Problem to solve:
Extract the whole listing as it stands. Do not include the pictures.

The data:
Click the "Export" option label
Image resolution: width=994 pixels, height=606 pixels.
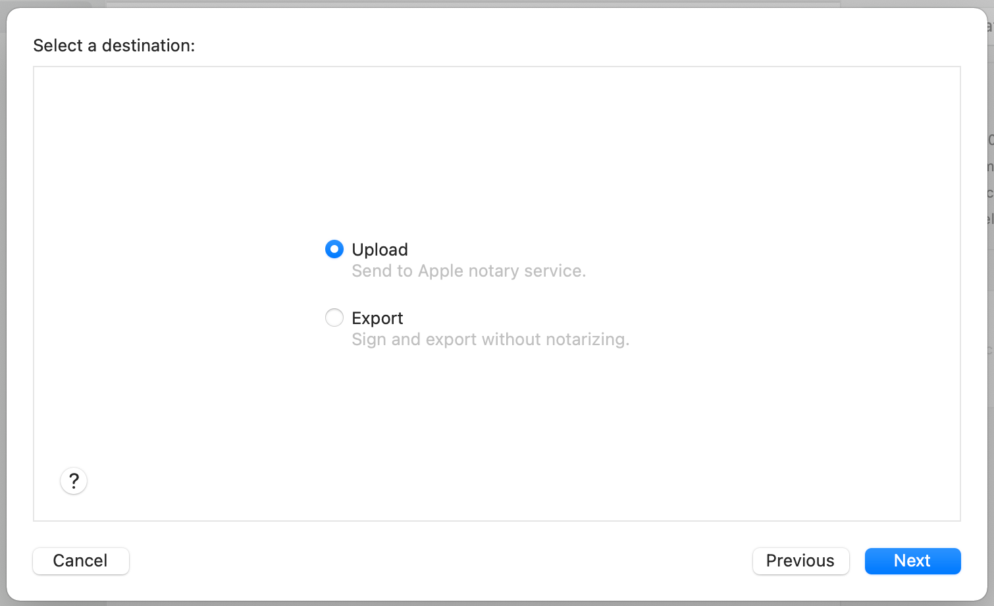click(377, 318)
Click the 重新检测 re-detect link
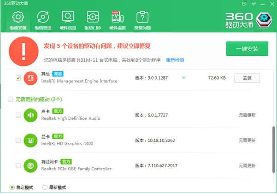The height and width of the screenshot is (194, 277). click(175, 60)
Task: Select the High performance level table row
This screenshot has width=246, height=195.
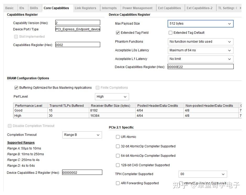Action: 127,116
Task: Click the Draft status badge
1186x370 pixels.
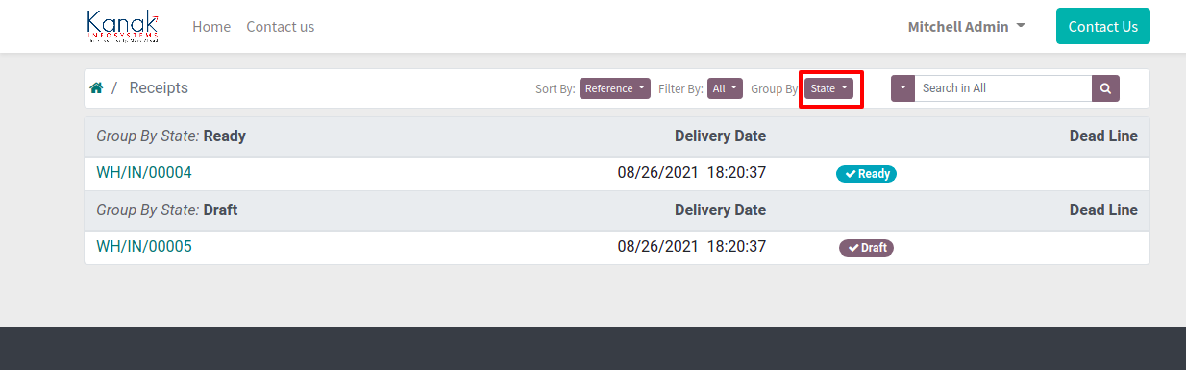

Solution for this problem:
Click the "Export" option label
Image resolution: width=994 pixels, height=606 pixels.
click(377, 318)
Click the 重新检测 re-detect link
The height and width of the screenshot is (194, 277). click(175, 60)
Task: Select the High performance level table row
This screenshot has width=246, height=195.
Action: 127,116
Task: Click the Draft status badge
1186x370 pixels.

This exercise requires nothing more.